Pointing records for text and elements
^^^^
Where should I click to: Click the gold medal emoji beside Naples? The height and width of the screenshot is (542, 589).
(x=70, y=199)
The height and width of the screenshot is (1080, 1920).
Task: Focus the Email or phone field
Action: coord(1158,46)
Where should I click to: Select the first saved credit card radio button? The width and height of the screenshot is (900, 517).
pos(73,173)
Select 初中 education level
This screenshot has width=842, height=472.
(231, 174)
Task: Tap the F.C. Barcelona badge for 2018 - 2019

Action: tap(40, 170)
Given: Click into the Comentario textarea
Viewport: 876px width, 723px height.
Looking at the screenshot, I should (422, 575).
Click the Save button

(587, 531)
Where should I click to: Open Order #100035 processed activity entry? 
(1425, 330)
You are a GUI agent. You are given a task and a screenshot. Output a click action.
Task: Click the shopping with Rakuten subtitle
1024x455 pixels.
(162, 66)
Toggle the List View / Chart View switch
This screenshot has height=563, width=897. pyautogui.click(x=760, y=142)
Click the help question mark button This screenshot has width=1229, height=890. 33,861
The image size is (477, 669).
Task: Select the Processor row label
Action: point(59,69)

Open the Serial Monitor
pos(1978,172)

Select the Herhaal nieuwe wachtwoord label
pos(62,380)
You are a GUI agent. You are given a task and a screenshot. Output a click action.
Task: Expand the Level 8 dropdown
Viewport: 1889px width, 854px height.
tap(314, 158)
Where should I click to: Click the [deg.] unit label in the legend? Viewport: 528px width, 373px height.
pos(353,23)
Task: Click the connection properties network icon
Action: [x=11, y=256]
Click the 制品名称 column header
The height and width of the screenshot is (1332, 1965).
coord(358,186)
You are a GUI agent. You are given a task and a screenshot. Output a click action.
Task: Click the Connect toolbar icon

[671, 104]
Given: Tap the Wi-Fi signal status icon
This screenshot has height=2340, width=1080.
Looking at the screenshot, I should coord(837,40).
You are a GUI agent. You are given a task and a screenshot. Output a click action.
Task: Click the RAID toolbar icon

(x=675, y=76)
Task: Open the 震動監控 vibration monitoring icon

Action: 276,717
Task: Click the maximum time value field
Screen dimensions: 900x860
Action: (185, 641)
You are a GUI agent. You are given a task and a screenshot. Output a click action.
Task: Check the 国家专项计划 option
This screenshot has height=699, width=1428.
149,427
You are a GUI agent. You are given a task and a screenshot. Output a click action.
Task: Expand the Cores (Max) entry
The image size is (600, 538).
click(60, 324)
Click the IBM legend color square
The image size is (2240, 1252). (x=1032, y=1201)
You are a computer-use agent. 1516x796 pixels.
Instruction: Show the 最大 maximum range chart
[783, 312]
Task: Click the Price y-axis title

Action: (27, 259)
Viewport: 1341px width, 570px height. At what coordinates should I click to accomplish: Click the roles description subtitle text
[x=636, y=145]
^^^^
Work to do ▸ Can you edit the rows above so that "toolbar" becomes "ribbon" everywhere it occurs, with nothing else changed?

Solution to the exercise ▸
Where should I click to: Click the gold medal emoji beside Naples? The height and width of the screenshot is (542, 589).
(x=70, y=199)
The height and width of the screenshot is (1080, 1920).
Task: Focus the Email or phone field
Action: coord(1158,46)
Where should I click to: Select the first saved credit card radio button? The width and height of the screenshot is (900, 517).
pos(73,173)
Select 初中 education level
This screenshot has width=842, height=472.
(231, 174)
Task: Tap the F.C. Barcelona badge for 2018 - 2019

Action: tap(40, 170)
Given: Click into the Comentario textarea
Viewport: 876px width, 723px height.
Looking at the screenshot, I should (422, 575).
Click the Save button

(587, 531)
Where should I click to: Open Order #100035 processed activity entry? 
(1425, 330)
You are a GUI agent. You are given a task and a screenshot. Output a click action.
Task: Click the shopping with Rakuten subtitle
1024x455 pixels.
(162, 66)
Toggle the List View / Chart View switch
This screenshot has height=563, width=897. pyautogui.click(x=760, y=142)
Click the help question mark button This screenshot has width=1229, height=890. 33,861
The image size is (477, 669).
Task: Select the Processor row label
Action: point(59,69)

Open the Serial Monitor
pos(1978,172)

Select the Herhaal nieuwe wachtwoord label
pos(62,380)
You are a GUI agent. You are given a task and a screenshot. Output a click action.
Task: Expand the Level 8 dropdown
Viewport: 1889px width, 854px height.
tap(314, 158)
Where should I click to: Click the [deg.] unit label in the legend? Viewport: 528px width, 373px height.
pos(353,23)
Task: Click the connection properties network icon
Action: [x=11, y=256]
Click the 制品名称 column header
The height and width of the screenshot is (1332, 1965).
coord(358,186)
You are a GUI agent. You are given a task and a screenshot. Output a click action.
Task: Click the Connect ribbon icon

[671, 104]
Given: Tap the Wi-Fi signal status icon
This screenshot has height=2340, width=1080.
Looking at the screenshot, I should coord(837,40).
You are a GUI agent. You are given a task and a screenshot. Output a click action.
Task: Click the RAID ribbon icon

(x=675, y=76)
Task: Open the 震動監控 vibration monitoring icon

Action: 276,717
Task: Click the maximum time value field
Screen dimensions: 900x860
Action: (185, 641)
You are a GUI agent. You are given a task and a screenshot. Output a click action.
Task: Check the 国家专项计划 option
This screenshot has height=699, width=1428.
149,427
You are a GUI agent. You are given a task and a screenshot. Output a click action.
Task: Expand the Cores (Max) entry
The image size is (600, 538).
click(60, 324)
Click the IBM legend color square
The image size is (2240, 1252). (x=1032, y=1201)
You are a computer-use agent. 1516x796 pixels.
Instruction: Show the 最大 maximum range chart
[783, 312]
Task: Click the Price y-axis title

Action: (27, 259)
Viewport: 1341px width, 570px height. At what coordinates should I click to accomplish: Click the roles description subtitle text
[x=636, y=145]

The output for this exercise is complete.